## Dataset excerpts
##########

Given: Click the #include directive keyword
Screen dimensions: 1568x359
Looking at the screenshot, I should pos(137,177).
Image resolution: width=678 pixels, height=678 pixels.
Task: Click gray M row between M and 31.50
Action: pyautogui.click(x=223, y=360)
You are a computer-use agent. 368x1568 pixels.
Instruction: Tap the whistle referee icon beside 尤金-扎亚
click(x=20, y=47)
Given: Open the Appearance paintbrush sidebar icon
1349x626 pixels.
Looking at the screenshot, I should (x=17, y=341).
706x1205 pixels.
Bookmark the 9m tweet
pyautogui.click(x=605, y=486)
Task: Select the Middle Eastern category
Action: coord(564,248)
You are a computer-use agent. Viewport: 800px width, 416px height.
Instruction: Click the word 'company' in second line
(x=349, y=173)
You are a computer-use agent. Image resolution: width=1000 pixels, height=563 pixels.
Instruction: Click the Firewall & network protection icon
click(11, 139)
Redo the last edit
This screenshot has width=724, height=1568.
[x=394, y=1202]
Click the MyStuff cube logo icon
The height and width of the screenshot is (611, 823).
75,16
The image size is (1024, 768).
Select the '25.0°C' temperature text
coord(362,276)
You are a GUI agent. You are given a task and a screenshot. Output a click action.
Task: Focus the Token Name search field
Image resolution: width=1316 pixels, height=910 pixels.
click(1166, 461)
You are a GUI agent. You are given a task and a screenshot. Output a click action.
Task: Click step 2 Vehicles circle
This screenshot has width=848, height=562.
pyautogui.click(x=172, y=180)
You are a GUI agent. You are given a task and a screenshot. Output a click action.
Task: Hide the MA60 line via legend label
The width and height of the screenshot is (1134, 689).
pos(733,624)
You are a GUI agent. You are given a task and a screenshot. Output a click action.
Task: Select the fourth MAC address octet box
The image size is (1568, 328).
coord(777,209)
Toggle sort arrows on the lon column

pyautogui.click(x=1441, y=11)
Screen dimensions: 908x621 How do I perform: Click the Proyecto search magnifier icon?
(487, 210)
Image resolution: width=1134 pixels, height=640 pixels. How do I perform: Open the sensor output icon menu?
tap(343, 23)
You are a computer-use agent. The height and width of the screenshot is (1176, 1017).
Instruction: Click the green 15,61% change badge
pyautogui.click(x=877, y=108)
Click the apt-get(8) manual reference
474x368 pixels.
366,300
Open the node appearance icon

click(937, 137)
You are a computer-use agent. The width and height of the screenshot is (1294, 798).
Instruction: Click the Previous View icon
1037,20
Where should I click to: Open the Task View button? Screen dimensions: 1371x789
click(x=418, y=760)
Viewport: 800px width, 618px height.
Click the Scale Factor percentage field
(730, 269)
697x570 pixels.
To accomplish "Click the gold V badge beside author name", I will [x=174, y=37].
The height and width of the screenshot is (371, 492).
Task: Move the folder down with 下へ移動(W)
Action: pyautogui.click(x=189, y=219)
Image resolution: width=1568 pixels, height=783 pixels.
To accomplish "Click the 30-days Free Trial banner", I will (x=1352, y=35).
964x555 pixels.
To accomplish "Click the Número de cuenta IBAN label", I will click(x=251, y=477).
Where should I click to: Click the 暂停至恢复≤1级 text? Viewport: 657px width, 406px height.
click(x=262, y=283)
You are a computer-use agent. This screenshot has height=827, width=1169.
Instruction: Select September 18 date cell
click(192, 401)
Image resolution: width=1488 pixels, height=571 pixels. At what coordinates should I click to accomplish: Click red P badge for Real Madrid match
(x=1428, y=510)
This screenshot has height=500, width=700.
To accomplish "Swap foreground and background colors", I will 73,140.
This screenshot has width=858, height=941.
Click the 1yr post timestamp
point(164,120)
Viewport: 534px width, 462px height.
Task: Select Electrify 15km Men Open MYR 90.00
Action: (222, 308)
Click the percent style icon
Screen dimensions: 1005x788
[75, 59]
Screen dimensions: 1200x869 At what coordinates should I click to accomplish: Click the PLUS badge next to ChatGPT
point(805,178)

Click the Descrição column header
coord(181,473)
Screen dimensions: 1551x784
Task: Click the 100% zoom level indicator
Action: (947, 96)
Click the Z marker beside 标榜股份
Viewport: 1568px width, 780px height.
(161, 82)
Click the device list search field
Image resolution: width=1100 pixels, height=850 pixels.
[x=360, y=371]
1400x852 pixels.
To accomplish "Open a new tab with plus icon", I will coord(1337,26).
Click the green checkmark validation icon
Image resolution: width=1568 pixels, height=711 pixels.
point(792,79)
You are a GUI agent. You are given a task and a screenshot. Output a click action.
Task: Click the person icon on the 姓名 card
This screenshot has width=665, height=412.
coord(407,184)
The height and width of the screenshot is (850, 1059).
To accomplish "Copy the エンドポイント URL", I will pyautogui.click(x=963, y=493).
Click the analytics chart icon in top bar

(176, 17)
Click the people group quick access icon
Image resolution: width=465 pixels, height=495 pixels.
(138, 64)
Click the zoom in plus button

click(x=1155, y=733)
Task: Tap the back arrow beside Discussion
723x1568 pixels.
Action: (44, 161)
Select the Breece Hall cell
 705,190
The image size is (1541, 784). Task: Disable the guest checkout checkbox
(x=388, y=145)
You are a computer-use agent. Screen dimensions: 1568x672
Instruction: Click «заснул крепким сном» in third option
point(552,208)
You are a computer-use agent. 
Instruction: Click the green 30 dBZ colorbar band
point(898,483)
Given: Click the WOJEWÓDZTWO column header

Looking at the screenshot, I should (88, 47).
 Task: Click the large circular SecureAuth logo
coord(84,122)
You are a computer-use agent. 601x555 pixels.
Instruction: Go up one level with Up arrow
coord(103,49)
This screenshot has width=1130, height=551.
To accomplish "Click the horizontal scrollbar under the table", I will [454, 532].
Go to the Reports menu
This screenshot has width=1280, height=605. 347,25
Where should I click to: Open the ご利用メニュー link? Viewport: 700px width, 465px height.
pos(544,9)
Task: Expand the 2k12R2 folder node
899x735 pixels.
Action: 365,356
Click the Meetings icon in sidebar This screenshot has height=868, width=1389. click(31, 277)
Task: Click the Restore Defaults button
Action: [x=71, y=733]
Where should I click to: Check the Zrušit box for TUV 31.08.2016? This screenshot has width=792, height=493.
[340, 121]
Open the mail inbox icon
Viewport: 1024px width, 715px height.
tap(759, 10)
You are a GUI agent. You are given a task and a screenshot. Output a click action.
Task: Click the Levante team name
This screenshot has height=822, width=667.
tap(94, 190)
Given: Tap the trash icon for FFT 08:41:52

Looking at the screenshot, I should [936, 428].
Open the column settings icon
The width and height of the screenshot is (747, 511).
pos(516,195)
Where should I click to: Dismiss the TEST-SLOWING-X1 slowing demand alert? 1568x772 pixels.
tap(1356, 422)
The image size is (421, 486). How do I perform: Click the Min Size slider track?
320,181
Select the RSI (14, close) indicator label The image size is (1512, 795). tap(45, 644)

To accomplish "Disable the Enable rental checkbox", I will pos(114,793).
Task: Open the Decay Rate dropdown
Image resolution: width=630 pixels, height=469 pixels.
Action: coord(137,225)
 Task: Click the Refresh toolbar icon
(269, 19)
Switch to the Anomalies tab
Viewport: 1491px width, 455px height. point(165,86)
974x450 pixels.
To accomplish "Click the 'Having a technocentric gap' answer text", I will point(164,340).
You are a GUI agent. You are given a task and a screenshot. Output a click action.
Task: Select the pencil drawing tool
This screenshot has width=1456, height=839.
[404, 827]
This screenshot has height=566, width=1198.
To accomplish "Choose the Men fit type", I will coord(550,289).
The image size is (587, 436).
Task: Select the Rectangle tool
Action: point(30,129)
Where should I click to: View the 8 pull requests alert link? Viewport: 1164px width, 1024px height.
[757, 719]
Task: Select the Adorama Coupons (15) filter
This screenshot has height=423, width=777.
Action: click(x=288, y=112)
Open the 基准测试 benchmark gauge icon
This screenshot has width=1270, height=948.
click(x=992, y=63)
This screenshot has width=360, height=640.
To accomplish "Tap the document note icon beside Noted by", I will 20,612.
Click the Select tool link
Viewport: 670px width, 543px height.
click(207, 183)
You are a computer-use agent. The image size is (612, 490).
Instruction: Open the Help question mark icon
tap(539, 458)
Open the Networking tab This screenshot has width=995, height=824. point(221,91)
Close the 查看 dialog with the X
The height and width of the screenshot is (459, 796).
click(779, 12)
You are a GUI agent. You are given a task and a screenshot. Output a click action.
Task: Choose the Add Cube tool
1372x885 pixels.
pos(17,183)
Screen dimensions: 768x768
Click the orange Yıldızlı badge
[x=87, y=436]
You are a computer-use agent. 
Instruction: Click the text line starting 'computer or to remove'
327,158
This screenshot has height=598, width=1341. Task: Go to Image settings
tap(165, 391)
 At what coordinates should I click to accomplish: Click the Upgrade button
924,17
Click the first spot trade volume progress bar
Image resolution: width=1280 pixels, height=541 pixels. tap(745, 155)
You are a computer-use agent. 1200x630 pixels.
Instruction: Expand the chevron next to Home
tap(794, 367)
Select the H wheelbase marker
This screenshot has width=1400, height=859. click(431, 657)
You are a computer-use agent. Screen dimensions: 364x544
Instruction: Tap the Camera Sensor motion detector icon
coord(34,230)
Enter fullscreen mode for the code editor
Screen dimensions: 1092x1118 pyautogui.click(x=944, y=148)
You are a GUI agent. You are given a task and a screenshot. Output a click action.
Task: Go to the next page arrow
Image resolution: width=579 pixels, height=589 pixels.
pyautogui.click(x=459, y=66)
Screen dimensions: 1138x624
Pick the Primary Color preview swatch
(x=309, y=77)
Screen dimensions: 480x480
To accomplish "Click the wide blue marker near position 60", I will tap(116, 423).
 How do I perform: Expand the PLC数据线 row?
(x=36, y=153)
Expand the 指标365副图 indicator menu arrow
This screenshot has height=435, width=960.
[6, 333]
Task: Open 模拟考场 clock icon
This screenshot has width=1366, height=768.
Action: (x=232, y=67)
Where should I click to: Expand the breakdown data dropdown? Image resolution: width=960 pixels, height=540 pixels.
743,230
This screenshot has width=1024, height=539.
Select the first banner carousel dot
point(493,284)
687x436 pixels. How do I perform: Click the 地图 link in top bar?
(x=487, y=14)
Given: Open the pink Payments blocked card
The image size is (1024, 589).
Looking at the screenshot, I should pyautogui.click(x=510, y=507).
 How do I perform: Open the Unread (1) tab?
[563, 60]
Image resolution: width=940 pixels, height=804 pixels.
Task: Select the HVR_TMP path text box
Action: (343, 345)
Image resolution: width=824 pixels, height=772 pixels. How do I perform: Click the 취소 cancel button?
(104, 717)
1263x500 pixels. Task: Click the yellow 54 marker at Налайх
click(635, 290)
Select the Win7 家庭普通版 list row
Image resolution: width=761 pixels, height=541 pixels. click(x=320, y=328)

##########

## YOUR OBJECTIVE
Reproduce every line from the preceding data in which the word "card" can be found.

## SOLUTION FOR THIS TASK
Task: Click the person icon on the 姓名 card
Given: Open the pink Payments blocked card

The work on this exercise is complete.